:: RECORDS PROVIDED

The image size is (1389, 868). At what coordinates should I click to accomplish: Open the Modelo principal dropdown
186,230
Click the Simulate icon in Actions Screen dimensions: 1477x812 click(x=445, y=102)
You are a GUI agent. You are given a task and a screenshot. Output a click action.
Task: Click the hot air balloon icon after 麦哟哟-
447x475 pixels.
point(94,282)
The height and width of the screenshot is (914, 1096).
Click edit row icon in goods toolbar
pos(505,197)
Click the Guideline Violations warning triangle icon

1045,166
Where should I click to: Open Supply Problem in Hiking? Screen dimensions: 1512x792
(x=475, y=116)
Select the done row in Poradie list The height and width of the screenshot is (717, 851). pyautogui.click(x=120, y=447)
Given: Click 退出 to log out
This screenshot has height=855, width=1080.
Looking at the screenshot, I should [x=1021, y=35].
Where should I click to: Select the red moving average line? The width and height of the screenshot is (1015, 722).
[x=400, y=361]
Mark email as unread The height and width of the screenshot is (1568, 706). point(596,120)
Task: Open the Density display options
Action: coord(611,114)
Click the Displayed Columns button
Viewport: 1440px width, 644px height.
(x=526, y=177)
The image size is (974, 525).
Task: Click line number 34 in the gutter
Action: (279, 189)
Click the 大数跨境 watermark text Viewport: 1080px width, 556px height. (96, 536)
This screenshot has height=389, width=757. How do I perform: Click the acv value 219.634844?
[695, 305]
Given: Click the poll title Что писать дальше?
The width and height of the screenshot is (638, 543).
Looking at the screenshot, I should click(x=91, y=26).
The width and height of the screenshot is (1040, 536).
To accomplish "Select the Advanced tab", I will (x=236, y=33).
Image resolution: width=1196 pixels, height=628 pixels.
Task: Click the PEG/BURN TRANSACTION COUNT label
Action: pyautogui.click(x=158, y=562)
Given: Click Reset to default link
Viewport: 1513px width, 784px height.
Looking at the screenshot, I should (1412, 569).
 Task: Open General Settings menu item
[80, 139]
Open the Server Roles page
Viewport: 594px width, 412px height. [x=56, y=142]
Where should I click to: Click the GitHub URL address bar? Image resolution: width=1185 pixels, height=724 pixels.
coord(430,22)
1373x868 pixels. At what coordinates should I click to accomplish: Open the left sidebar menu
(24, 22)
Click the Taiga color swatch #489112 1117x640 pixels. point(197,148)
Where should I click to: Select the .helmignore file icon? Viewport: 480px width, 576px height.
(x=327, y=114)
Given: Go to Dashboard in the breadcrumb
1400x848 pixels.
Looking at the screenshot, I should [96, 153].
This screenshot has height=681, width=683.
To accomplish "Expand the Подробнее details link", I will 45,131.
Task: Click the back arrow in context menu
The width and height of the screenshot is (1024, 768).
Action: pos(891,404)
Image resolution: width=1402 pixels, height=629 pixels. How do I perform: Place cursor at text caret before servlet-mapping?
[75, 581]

::::

Please go line by line through the records above, copying each one that holds the string "link".

▶ _RESPONSE_:
Given: Click Reset to default link
To accomplish "Expand the Подробнее details link", I will 45,131.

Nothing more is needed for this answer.